Data excerpts
:::

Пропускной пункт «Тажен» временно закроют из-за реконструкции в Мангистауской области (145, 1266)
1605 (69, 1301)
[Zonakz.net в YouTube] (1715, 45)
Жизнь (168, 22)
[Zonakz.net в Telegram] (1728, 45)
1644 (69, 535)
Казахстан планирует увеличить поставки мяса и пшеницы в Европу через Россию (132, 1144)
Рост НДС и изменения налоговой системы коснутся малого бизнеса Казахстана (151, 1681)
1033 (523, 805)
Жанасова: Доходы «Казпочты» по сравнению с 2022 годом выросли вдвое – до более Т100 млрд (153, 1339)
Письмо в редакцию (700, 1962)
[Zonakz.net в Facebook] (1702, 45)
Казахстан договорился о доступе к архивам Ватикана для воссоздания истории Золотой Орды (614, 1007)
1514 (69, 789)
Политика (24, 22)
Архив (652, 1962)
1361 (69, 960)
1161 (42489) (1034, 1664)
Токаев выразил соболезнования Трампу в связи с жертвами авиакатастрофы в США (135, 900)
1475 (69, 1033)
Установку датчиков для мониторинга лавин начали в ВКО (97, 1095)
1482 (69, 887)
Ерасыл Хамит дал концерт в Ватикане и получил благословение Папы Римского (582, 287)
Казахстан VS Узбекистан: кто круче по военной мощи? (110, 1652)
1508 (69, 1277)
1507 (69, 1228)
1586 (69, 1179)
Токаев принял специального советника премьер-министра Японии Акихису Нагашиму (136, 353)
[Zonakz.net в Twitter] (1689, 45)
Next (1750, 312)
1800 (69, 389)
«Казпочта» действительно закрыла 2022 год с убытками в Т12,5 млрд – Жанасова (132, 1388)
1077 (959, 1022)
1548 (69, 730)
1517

:::

### Prompt
All of the entries above need to be printed again exactly.

### Final answer
Пропускной пункт «Тажен» временно закроют из-за реконструкции в Мангистауской области (145, 1266)
1605 (69, 1301)
[Zonakz.net в YouTube] (1715, 45)
Жизнь (168, 22)
[Zonakz.net в Telegram] (1728, 45)
1644 (69, 535)
Казахстан планирует увеличить поставки мяса и пшеницы в Европу через Россию (132, 1144)
Рост НДС и изменения налоговой системы коснутся малого бизнеса Казахстана (151, 1681)
1033 (523, 805)
Жанасова: Доходы «Казпочты» по сравнению с 2022 годом выросли вдвое – до более Т100 млрд (153, 1339)
Письмо в редакцию (700, 1962)
[Zonakz.net в Facebook] (1702, 45)
Казахстан договорился о доступе к архивам Ватикана для воссоздания истории Золотой Орды (614, 1007)
1514 (69, 789)
Политика (24, 22)
Архив (652, 1962)
1361 (69, 960)
1161 (42489) (1034, 1664)
Токаев выразил соболезнования Трампу в связи с жертвами авиакатастрофы в США (135, 900)
1475 (69, 1033)
Установку датчиков для мониторинга лавин начали в ВКО (97, 1095)
1482 (69, 887)
Ерасыл Хамит дал концерт в Ватикане и получил благословение Папы Римского (582, 287)
Казахстан VS Узбекистан: кто круче по военной мощи? (110, 1652)
1508 (69, 1277)
1507 (69, 1228)
1586 (69, 1179)
Токаев принял специального советника премьер-министра Японии Акихису Нагашиму (136, 353)
[Zonakz.net в Twitter] (1689, 45)
Next (1750, 312)
1800 (69, 389)
«Казпочта» действительно закрыла 2022 год с убытками в Т12,5 млрд – Жанасова (132, 1388)
1077 (959, 1022)
1548 (69, 730)
1517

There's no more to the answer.